Blueberry extraction and fractionation
Solvents and reagents were obtained from VWR (Radnor, PA)
and Sigma (St. Louis, MO). Vaccinium uliginosum was harvested in
the interior of Alaska for extraction as previously described [14,15].
Briefly, whole berries were lyophilized, crushed to powder, and a
crude extract was prepared by extracting with aqueous acetone
(70/30 acetone/water), and dried by rotary- evaporation and
lyophilization. For fractionation, crude extracts were separated
by silica gel chromatography. Fractions were collected by elution
with 80/20 dichloromethane/methanol, assessed individually
by Thin Layer Chromatography (TLC), and dried by rotary
evaporation. Fraction 1 was further separated by silica gel flash
column chromatography, eluted using 92/8 dichloromethane/
methanol followed by pure methanol, and TLC was used to assess
fractions (Figure 1A-B). The N-SMase assay was used through the
fractionation process to define inhibitory bioactive fractions using
an inflammation-stimulated SH-SY5Y neuroblastoma cell model
(unpublished). Fraction 1,28 underwent a final clean-up purification by silica gel flash column chromatography, where elution with 85/15
dichloromethane/methanol yielded a relatively pure compound that
was characterized by LC-MS (ESI, Q-TOF, in positive ion mode) and
1H-NMR and identified as quercetin-3-O-arabinoside (Figure 1C).
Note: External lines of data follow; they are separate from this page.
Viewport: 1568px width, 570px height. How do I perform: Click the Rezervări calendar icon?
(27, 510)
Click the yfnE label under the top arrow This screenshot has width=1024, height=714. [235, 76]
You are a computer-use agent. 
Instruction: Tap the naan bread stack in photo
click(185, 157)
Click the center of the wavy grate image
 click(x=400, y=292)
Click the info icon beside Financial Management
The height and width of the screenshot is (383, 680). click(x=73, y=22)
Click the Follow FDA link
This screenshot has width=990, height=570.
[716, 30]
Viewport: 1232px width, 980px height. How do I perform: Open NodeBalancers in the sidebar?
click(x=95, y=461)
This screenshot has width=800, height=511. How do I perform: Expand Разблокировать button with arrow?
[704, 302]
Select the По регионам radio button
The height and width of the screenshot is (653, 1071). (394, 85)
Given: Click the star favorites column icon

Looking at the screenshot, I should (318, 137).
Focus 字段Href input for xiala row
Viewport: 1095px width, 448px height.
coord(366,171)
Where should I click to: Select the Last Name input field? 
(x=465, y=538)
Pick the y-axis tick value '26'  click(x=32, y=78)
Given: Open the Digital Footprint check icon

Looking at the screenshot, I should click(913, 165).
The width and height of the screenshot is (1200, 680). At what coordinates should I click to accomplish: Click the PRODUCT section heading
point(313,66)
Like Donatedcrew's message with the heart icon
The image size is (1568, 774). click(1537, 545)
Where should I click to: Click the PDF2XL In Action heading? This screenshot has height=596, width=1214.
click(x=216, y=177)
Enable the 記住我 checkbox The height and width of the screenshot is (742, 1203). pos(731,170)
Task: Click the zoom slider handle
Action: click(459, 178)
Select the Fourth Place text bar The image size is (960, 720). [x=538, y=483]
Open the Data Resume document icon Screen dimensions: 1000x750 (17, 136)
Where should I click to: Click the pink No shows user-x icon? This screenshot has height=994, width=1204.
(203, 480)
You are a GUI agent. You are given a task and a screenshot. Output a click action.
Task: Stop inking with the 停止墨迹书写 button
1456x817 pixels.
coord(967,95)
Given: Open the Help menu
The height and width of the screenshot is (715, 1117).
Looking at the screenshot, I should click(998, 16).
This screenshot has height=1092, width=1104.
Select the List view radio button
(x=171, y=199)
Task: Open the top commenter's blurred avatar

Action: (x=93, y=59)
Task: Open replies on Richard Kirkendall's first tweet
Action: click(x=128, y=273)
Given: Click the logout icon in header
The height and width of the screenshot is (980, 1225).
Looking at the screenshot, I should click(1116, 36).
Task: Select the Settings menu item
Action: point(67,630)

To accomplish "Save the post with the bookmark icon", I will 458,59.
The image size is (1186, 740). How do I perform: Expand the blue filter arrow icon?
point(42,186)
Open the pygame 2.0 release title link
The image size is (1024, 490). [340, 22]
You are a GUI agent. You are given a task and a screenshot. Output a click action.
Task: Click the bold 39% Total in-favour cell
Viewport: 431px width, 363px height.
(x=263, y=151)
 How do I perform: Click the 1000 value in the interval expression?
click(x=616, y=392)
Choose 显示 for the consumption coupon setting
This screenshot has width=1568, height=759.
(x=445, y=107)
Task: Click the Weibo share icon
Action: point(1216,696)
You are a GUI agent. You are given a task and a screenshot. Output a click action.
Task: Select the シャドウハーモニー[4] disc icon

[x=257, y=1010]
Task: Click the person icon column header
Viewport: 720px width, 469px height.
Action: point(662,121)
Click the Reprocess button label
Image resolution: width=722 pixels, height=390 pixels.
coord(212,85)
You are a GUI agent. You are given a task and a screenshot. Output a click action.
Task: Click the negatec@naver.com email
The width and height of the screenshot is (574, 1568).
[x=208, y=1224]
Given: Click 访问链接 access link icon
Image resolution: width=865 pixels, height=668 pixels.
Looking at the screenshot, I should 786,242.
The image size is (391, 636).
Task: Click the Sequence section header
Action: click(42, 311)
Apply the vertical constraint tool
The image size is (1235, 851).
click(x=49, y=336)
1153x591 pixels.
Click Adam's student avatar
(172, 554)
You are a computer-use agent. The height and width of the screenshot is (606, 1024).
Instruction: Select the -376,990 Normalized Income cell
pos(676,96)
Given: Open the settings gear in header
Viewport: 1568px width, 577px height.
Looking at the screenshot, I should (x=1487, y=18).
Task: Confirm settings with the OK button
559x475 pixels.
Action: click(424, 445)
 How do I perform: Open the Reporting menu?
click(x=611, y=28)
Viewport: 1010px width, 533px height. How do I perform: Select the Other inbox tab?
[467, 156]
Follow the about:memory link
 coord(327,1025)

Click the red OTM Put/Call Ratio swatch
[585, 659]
Figure 1:Crude blueberry extract was separated by repeated silica column fractionation and a N-SMase assay was used to determine fractions that inhibited enzyme activity.
(a)Representative thin layer chromatography of the initial fractionation using dichloromethane/methanol as the
solvent (92/8) with fraction #1 selected for further separation.
(b)Representative thin layer chromatography of the second fractionation using dichloromethane/methanol as the
solvent (85/15) with fraction #28 selected for further separation.
(c)Following a clean-up fractionation, quercetin-3-Oarabinoside was identified by LC-MS (ESI, Q-TOF, in positive
ion mode) and 1H- NMR (inset) as the primary component of fraction 1,28.
CalcuSyn Software (Biosoft, Cambridge, UK) was used to
determine combinatorial effects of treatments . Cellular viability
data was used for this analysis, and a Combination Index (CI) less
than or equal to 0.9 was considered synergistic. CI values greater
than or equal to 1.1 were considered antagonistic, whereas CI values
between 0.9 and 1.1 were considered additive.